#### [What you are asked to do]
The line with "Task: Open the Resource groups sidebar icon", the line with "Uncheck the Solo", and all lines between them in the material below: return these exactly, and no others.

#### [Exercise inputs]
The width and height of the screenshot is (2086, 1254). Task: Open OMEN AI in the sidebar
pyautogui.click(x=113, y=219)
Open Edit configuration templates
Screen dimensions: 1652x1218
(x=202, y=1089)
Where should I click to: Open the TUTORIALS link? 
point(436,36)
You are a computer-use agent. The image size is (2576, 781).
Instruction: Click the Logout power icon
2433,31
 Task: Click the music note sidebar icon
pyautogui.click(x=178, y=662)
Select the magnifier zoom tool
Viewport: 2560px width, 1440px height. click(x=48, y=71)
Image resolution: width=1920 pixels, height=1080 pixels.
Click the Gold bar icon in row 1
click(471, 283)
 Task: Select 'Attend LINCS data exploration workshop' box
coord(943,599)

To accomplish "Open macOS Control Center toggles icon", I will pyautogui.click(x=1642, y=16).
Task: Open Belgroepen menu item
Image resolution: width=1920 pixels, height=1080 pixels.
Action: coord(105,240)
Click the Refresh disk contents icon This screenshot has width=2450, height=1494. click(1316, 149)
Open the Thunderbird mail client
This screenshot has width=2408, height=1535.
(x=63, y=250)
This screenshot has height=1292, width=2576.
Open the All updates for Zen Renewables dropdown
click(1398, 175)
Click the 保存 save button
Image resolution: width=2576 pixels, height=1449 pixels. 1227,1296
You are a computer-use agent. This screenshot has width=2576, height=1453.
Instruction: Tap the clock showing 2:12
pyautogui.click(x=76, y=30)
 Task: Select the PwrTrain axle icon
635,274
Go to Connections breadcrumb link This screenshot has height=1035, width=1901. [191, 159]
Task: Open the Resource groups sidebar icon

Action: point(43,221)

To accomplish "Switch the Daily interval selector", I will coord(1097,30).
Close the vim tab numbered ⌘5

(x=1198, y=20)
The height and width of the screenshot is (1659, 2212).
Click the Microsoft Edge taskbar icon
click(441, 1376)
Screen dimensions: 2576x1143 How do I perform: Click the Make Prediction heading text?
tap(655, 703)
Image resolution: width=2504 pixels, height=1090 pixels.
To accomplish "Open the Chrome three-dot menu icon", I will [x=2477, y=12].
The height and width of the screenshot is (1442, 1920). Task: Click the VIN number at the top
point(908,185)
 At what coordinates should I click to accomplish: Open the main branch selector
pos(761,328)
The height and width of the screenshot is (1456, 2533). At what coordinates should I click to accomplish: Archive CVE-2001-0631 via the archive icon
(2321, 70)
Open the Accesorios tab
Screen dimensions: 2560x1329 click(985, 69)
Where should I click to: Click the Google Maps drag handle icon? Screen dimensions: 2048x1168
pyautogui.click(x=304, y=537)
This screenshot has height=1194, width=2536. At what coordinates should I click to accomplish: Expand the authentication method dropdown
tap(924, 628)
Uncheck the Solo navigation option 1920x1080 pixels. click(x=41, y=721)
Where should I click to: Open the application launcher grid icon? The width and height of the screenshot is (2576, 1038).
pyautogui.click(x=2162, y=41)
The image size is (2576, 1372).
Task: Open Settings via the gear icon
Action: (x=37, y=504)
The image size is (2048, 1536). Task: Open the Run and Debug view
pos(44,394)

#### [Answer space]
Task: Open the Resource groups sidebar icon

Action: point(43,221)

To accomplish "Switch the Daily interval selector", I will coord(1097,30).
Close the vim tab numbered ⌘5

(x=1198, y=20)
The height and width of the screenshot is (1659, 2212).
Click the Microsoft Edge taskbar icon
click(441, 1376)
Screen dimensions: 2576x1143 How do I perform: Click the Make Prediction heading text?
tap(655, 703)
Image resolution: width=2504 pixels, height=1090 pixels.
To accomplish "Open the Chrome three-dot menu icon", I will [x=2477, y=12].
The height and width of the screenshot is (1442, 1920). Task: Click the VIN number at the top
point(908,185)
 At what coordinates should I click to accomplish: Open the main branch selector
pos(761,328)
The height and width of the screenshot is (1456, 2533). At what coordinates should I click to accomplish: Archive CVE-2001-0631 via the archive icon
(2321, 70)
Open the Accesorios tab
Screen dimensions: 2560x1329 click(985, 69)
Where should I click to: Click the Google Maps drag handle icon? Screen dimensions: 2048x1168
pyautogui.click(x=304, y=537)
This screenshot has height=1194, width=2536. At what coordinates should I click to accomplish: Expand the authentication method dropdown
tap(924, 628)
Uncheck the Solo navigation option 1920x1080 pixels. click(x=41, y=721)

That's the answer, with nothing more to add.